• _Records for processing_:
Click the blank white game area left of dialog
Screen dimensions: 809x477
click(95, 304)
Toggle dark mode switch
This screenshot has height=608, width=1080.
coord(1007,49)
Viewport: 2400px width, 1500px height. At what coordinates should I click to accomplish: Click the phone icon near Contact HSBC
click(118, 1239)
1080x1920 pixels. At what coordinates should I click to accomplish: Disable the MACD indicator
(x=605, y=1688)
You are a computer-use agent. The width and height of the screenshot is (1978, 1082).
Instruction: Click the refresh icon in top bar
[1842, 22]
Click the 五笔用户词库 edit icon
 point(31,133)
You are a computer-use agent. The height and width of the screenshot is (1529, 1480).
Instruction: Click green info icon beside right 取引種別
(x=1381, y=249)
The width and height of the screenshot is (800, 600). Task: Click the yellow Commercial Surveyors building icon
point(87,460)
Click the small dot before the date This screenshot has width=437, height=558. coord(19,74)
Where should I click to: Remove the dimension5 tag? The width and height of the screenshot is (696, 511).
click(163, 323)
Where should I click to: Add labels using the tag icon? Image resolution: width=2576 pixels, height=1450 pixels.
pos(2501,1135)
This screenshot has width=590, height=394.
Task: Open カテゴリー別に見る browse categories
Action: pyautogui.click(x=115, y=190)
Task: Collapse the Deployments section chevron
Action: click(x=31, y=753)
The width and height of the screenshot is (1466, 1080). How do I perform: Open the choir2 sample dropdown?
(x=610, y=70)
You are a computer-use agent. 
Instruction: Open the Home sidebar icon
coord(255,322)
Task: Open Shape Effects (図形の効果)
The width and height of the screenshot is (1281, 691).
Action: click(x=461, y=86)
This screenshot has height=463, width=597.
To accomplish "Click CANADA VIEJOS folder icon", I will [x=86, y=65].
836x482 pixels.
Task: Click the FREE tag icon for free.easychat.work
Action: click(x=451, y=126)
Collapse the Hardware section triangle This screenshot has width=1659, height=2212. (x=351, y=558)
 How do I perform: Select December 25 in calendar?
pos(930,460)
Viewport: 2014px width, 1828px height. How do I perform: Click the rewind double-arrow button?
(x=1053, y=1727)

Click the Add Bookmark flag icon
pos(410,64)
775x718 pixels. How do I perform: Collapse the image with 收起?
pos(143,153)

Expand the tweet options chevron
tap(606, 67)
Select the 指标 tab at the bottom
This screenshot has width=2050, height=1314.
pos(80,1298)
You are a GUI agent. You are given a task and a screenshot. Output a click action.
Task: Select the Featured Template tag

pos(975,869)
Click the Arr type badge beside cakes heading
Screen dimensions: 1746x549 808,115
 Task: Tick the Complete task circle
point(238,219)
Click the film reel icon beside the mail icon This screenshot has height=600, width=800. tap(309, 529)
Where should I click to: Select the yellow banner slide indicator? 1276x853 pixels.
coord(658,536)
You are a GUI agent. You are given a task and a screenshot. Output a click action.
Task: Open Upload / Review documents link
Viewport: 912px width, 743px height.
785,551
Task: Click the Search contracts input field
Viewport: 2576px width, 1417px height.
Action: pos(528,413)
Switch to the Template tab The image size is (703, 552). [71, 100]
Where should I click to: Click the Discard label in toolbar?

• _Task requirements_: Copy out the listing from the line with "Switch to the" to the end of the listing, keeping every character unchanged.

• _Exercise response_:
Switch to the Template tab The image size is (703, 552). [71, 100]
Where should I click to: Click the Discard label in toolbar?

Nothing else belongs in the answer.